--- Exercise objective ---
The copy should begin at the line containing "Instruction: Click the" and end with the last line below, every line exact and no picture included.

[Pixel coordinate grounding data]
· · · · ·

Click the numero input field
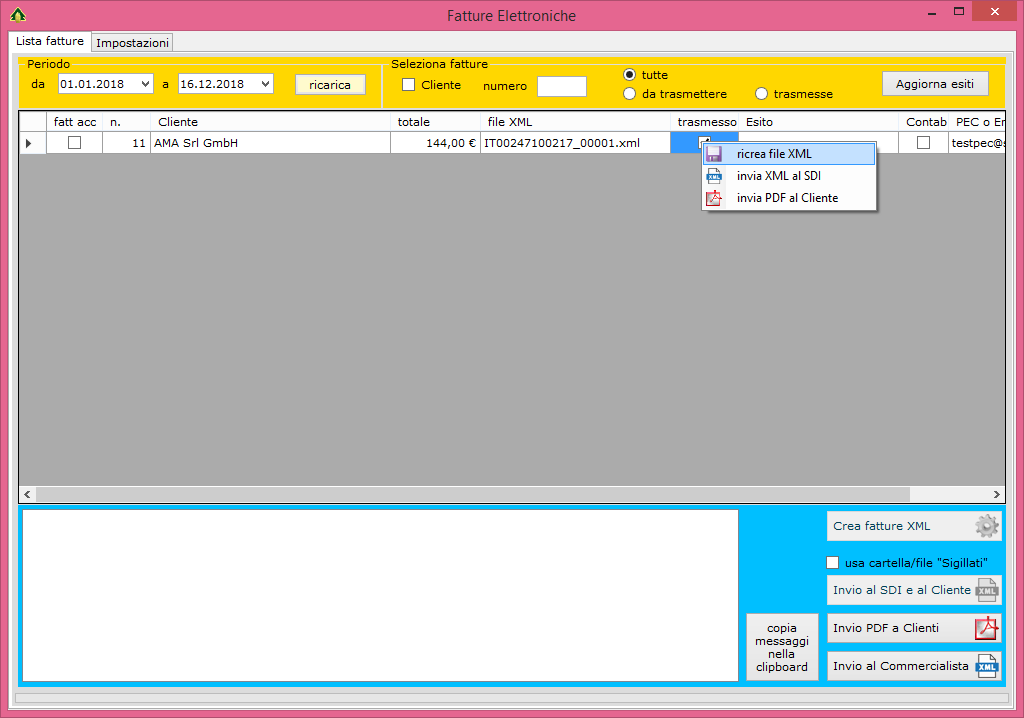The image size is (1024, 718). pos(561,86)
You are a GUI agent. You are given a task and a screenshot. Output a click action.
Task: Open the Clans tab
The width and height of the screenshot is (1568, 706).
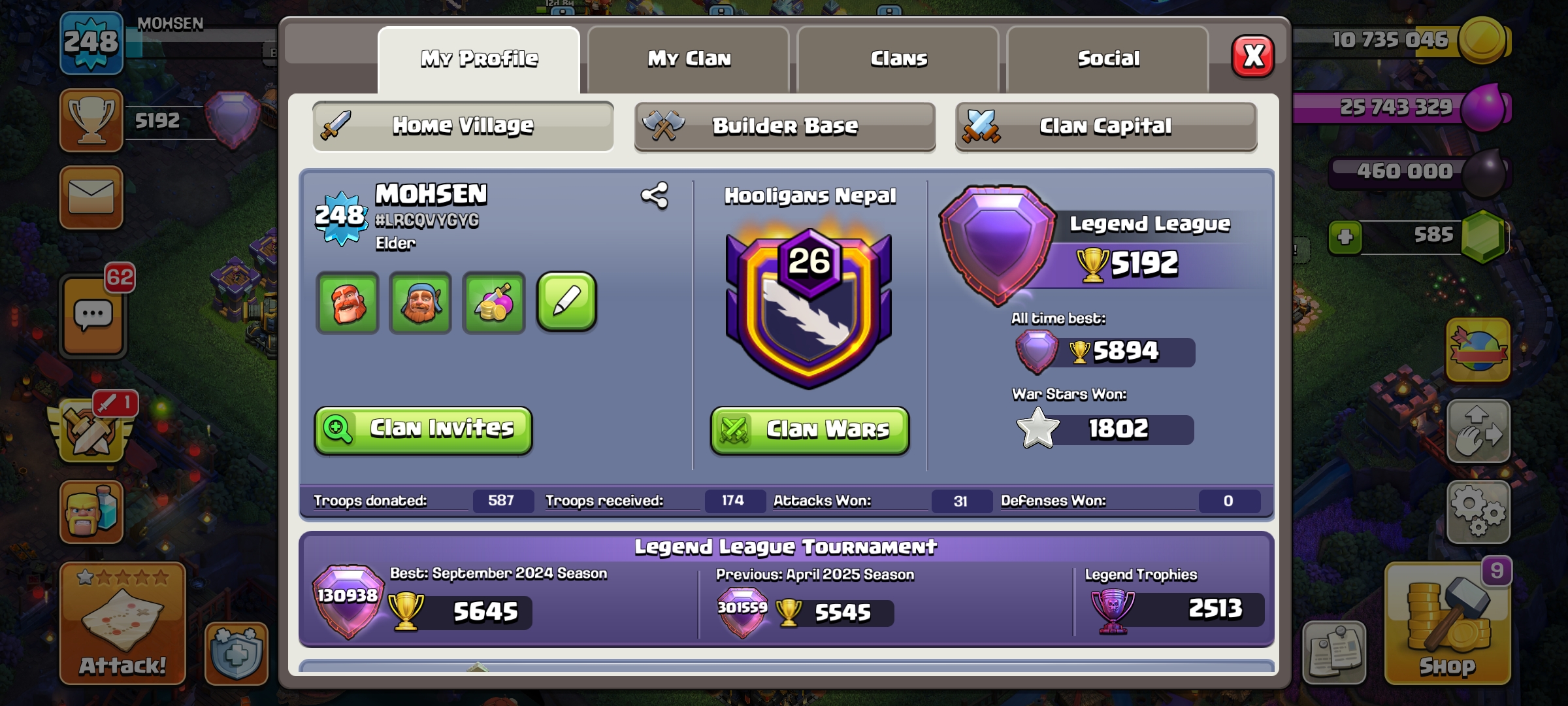[x=898, y=59]
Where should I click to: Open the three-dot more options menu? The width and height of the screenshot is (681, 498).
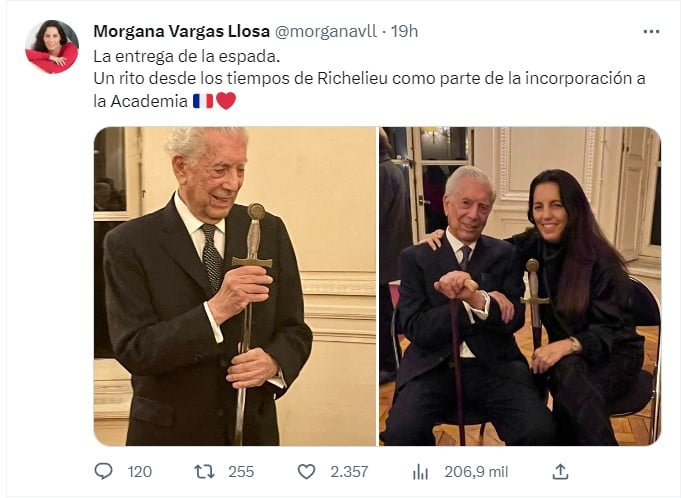[x=651, y=31]
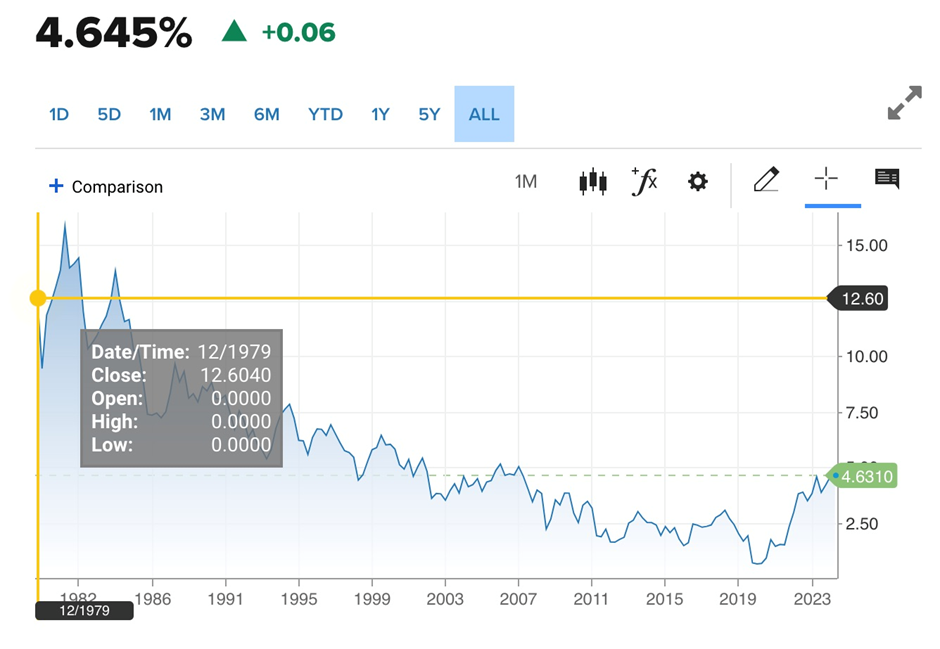Screen dimensions: 940x649
Task: Click the plus icon for Comparison
Action: (56, 186)
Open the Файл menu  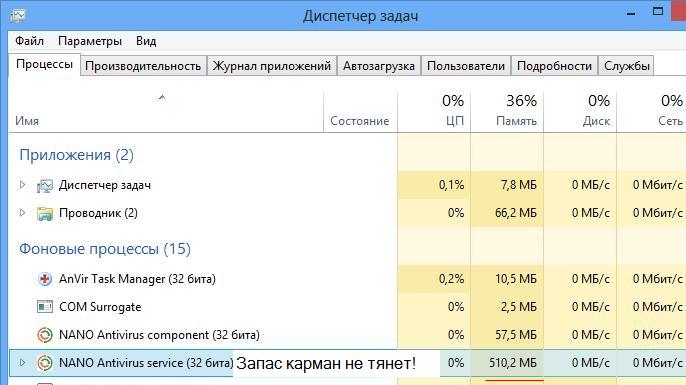tap(29, 41)
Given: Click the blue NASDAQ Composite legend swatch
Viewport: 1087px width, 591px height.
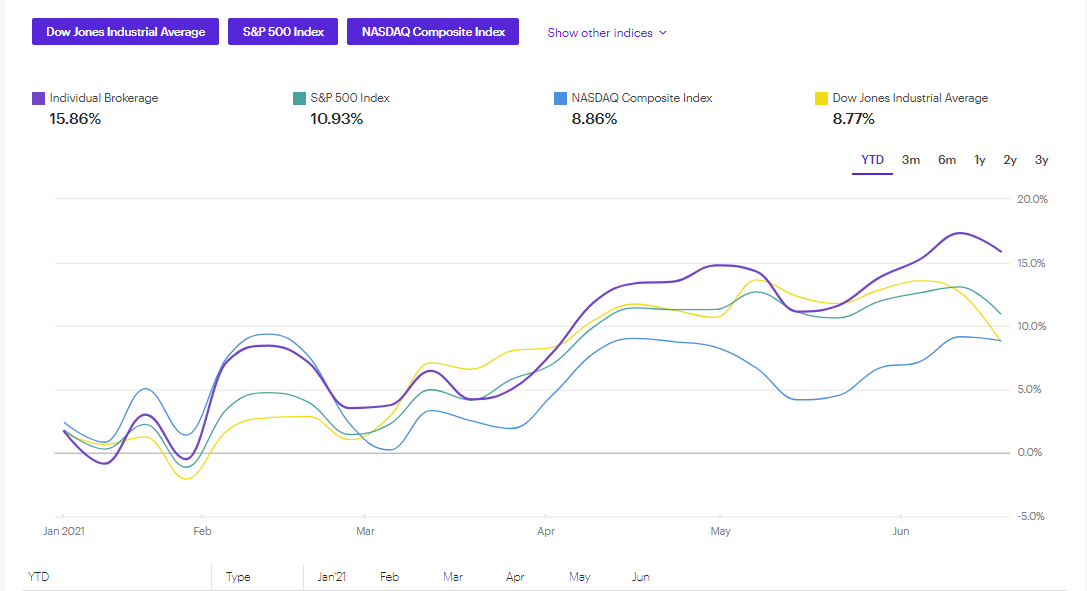Looking at the screenshot, I should point(561,98).
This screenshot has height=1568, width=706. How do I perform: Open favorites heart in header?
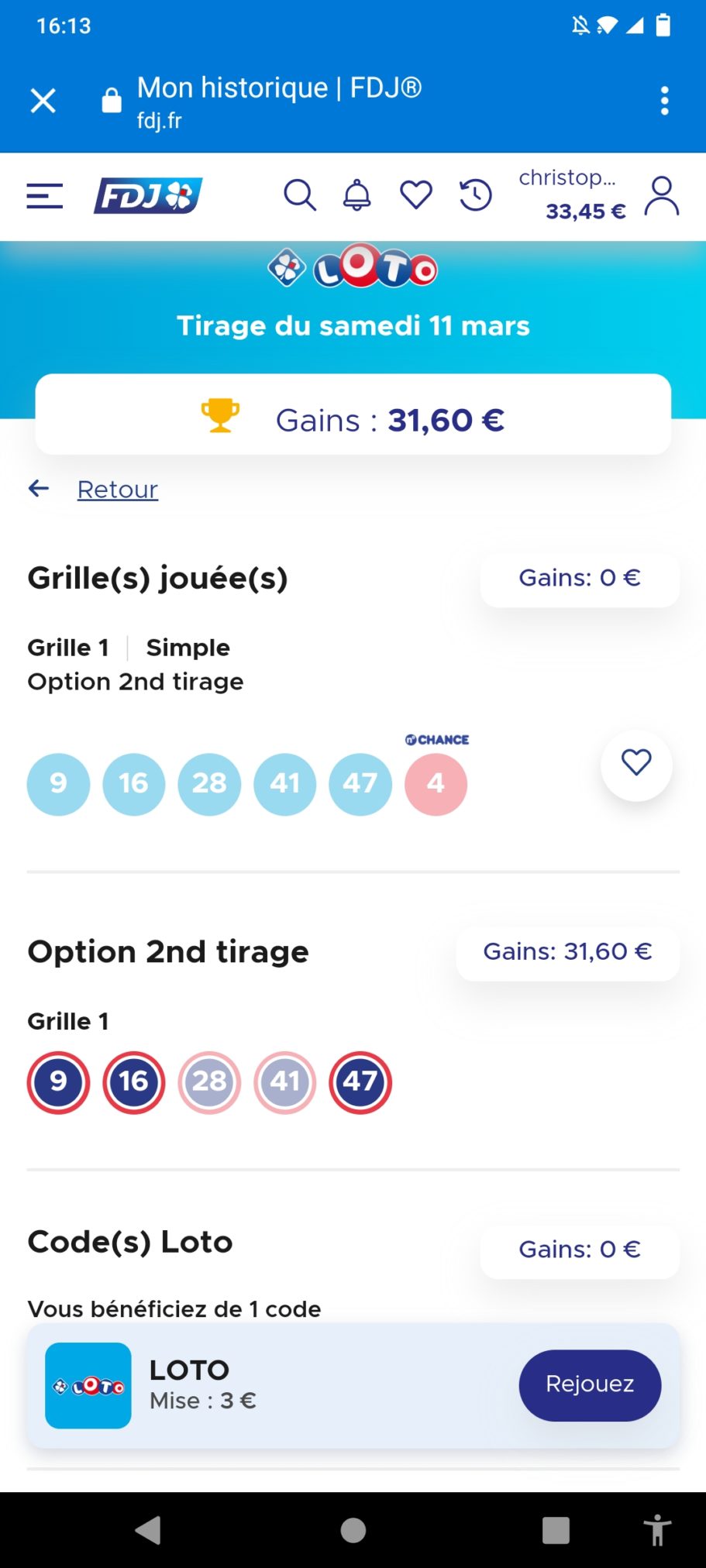pos(416,195)
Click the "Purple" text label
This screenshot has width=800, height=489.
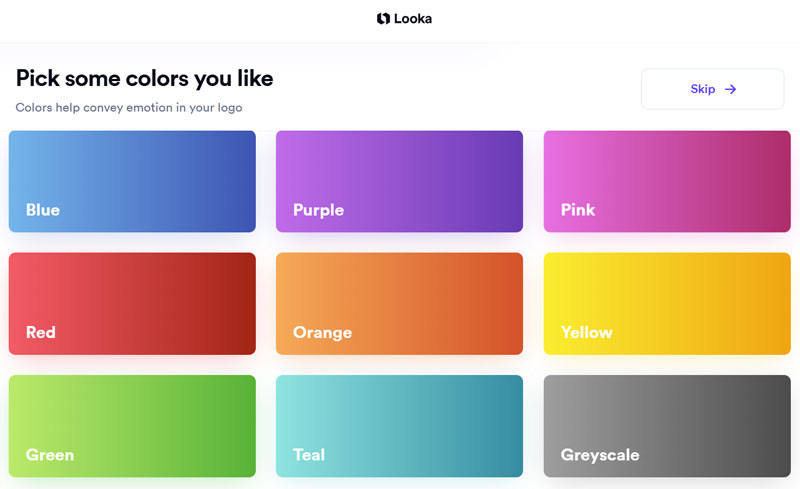318,210
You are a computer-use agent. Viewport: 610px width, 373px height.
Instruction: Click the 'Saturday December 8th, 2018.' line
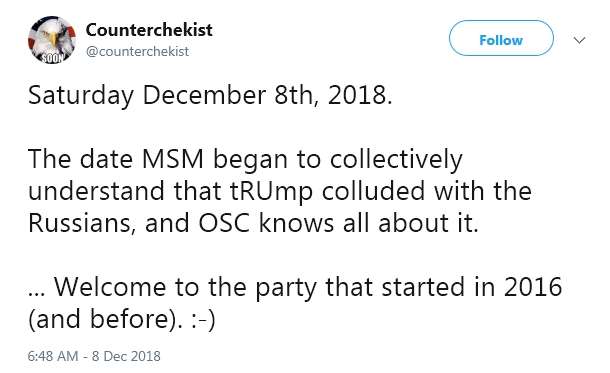pos(210,95)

· · · · ·

--- Solution below ---
Instruction: Click the 'Saturday December 8th, 2018.' line
pos(210,95)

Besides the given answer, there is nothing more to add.